## Task to carry out
Reproduce the entries word for word, starting at the line that contains "877x495 pixels." and running through the last entry.

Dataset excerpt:
§ §
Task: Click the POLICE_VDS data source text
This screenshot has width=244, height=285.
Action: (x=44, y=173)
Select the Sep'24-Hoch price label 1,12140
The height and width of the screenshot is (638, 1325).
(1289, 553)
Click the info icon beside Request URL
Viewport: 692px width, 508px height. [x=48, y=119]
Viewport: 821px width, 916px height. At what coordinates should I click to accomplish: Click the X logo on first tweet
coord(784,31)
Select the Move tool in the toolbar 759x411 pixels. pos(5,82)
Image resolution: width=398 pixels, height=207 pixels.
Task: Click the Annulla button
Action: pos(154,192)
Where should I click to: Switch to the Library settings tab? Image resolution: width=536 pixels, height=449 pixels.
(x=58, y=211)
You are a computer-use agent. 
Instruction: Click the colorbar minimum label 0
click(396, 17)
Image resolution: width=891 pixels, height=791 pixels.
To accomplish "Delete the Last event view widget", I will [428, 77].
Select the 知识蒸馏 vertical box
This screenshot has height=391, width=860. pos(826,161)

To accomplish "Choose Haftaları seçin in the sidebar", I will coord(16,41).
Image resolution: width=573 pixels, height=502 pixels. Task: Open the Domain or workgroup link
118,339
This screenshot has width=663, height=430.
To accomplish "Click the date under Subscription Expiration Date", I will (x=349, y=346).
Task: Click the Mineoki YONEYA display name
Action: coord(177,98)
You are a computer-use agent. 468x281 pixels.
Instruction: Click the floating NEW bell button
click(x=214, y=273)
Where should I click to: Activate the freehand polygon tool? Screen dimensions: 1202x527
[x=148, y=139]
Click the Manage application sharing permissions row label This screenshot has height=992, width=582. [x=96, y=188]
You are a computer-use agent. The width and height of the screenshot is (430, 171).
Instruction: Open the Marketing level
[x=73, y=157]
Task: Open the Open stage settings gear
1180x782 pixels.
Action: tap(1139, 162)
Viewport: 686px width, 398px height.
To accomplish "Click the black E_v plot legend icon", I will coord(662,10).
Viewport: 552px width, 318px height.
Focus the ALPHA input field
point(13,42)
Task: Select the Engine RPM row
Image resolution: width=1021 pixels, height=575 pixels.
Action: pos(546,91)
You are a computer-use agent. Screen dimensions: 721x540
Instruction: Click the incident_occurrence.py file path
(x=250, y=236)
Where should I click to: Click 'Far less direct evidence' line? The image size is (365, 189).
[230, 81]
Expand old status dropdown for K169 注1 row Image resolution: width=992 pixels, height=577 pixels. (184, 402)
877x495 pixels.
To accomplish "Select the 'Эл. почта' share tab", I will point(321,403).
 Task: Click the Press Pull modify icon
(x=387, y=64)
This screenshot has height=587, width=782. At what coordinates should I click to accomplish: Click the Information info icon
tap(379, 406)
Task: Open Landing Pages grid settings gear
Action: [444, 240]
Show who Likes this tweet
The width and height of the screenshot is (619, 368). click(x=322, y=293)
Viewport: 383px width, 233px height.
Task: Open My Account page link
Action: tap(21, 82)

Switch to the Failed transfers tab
§ §
## The result
877x495 pixels.
To accomplish "Select the 'Эл. почта' share tab", I will point(321,403).
 Task: Click the Press Pull modify icon
(x=387, y=64)
This screenshot has height=587, width=782. At what coordinates should I click to accomplish: Click the Information info icon
tap(379, 406)
Task: Open Landing Pages grid settings gear
Action: [444, 240]
Show who Likes this tweet
The width and height of the screenshot is (619, 368). click(x=322, y=293)
Viewport: 383px width, 233px height.
Task: Open My Account page link
Action: tap(21, 82)

Switch to the Failed transfers tab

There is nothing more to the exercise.